WORK ITEM
What lines in the records include the string "computer"? Return each one.

::: DATA FOR THIS EXERCISE

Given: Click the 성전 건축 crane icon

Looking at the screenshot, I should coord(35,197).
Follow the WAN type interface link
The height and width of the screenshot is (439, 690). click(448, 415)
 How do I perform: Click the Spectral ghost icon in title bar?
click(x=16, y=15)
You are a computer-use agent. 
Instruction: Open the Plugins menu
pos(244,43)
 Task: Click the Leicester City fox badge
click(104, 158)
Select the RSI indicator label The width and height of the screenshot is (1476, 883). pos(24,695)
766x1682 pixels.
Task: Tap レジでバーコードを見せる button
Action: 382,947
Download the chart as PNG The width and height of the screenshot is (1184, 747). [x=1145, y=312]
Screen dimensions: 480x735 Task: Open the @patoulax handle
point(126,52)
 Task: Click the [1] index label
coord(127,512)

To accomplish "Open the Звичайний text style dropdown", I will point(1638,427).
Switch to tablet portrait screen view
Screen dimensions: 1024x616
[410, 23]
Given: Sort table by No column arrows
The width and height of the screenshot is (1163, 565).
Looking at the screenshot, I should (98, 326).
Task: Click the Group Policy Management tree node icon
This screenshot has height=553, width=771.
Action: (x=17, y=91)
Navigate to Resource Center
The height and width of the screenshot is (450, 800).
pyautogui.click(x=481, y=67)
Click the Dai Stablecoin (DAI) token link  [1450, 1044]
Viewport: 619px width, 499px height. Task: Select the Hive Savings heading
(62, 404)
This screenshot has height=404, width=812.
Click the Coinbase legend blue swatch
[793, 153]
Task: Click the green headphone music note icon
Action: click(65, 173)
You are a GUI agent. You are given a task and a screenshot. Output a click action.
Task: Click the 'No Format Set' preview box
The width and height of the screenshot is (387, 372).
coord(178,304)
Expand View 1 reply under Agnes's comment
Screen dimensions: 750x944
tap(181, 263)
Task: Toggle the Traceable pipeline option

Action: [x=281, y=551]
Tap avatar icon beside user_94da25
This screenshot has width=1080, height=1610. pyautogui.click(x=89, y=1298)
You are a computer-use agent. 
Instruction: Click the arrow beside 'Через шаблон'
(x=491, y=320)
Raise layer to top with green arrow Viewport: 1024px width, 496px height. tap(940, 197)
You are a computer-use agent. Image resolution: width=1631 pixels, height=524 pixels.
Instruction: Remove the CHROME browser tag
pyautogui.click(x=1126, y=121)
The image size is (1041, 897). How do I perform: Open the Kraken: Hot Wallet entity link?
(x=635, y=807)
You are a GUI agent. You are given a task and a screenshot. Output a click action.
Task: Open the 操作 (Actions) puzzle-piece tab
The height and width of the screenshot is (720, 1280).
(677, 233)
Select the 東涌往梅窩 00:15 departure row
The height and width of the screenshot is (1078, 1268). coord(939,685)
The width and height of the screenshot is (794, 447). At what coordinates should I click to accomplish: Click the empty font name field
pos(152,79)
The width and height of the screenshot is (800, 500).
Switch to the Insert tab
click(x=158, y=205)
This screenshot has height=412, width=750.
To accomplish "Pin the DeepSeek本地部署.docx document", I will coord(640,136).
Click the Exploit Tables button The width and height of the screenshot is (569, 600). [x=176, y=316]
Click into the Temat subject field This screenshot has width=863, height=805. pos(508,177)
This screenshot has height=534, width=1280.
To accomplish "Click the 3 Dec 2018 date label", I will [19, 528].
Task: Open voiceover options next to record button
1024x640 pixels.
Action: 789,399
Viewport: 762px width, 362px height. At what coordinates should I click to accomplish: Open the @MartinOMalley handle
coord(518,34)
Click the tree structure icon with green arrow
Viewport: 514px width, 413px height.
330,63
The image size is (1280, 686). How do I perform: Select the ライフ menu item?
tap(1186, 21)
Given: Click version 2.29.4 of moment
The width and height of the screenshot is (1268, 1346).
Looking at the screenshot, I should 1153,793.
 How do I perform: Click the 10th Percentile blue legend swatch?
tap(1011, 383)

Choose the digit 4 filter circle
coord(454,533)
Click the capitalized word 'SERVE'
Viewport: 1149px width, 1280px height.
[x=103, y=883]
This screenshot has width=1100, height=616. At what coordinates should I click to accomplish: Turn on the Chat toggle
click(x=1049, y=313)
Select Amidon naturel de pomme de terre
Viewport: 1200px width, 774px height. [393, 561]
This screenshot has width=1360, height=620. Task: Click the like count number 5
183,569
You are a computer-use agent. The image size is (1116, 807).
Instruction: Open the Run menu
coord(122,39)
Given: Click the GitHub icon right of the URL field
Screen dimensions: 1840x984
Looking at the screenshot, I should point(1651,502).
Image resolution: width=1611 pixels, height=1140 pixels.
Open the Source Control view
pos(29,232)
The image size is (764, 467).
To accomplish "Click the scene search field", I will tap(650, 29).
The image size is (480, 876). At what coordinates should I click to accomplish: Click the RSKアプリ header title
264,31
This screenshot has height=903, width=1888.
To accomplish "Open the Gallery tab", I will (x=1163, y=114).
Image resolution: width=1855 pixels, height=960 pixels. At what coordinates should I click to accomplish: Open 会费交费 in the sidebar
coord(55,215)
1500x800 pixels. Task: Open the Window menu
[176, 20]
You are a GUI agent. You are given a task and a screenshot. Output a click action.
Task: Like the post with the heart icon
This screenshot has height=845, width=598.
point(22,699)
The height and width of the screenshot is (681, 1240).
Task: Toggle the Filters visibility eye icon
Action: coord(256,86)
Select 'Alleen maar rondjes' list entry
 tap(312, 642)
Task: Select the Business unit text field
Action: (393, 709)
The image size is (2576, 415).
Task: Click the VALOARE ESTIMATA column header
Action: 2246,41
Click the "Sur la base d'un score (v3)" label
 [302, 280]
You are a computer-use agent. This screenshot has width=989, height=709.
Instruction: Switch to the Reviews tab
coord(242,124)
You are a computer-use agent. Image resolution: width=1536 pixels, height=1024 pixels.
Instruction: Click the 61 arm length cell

::::::

TASK ANSWER
You are a computer-use agent. 
You are a computer-use agent. 
You are a computer-use agent. Image resolution: width=1631 pixels, height=524 pixels.
You are a computer-use agent. The image size is (1116, 807).
You are a computer-use agent. This screenshot has width=989, height=709.
You are a computer-use agent. Image resolution: width=1536 pixels, height=1024 pixels.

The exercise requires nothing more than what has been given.